**EXTRACT TO READ:**
Inside there's a ghastly couple in the middle of the Halloween candy.
And three skeletons flying over the automobile products.

A one-eyed witch stirs up trouble by the Hefty bags.

A purple witch is pushing Pepsi.

A large spider hangs out in the frozen food.

The Queen of Halloween threatens.

A floating wizard has a soda can in one hand and a spider in the other.

An elaborate multi-level haunted cave has a skeleton Mariachi band which echoes all the Mexican skeletons I have on my Day of the Dead altar in my kitchen.

Last weekend I wasn't able to attend the Eco-Tarium's fabulous Great Pumpkin Fest, which includes  maybe 1,500 cleverly carved jack o'lanterns, but I'm reposting some of the designs from last year, for those of you who want to carve presidential pumpkins.


The jack-o-lantern I carved last week for Amalia (way too early!) has now turned to pumpkin mush, but by next Thursday I'll have made the porch into a haunted room full of bats and spider webs and hands reaching out of bowls of treats and a witch who pops out of a jack o'lantern cackling.

**WHAT IS NEEDED:**
Repeat the Halloween decorations text word for word from "Last weekend I" to "jack o'lantern cackling.". None of the data is needed here.

**DATA LINES:**

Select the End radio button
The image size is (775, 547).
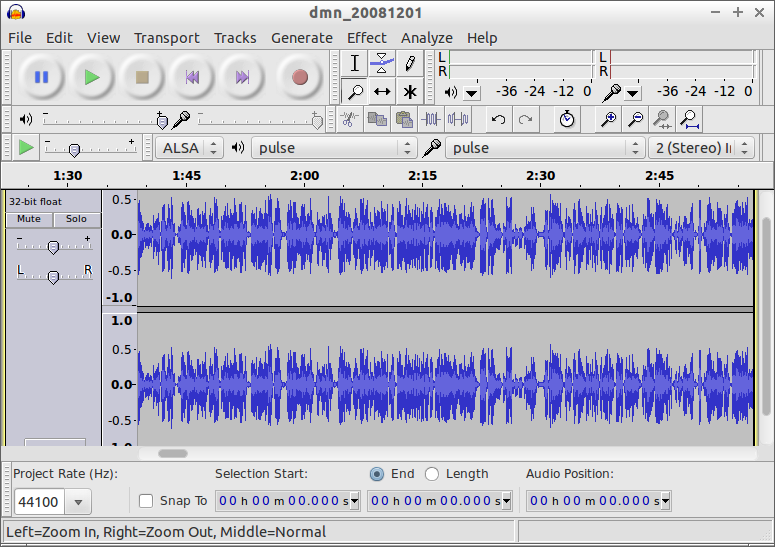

**WRITTEN ANSWER:**
Last weekend I wasn't able to attend the Eco-Tarium's fabulous Great Pumpkin Fest, which includes  maybe 1,500 cleverly carved jack o'lanterns, but I'm reposting some of the designs from last year, for those of you who want to carve presidential pumpkins.


The jack-o-lantern I carved last week for Amalia (way too early!) has now turned to pumpkin mush, but by next Thursday I'll have made the porch into a haunted room full of bats and spider webs and hands reaching out of bowls of treats and a witch who pops out of a jack o'lantern cackling.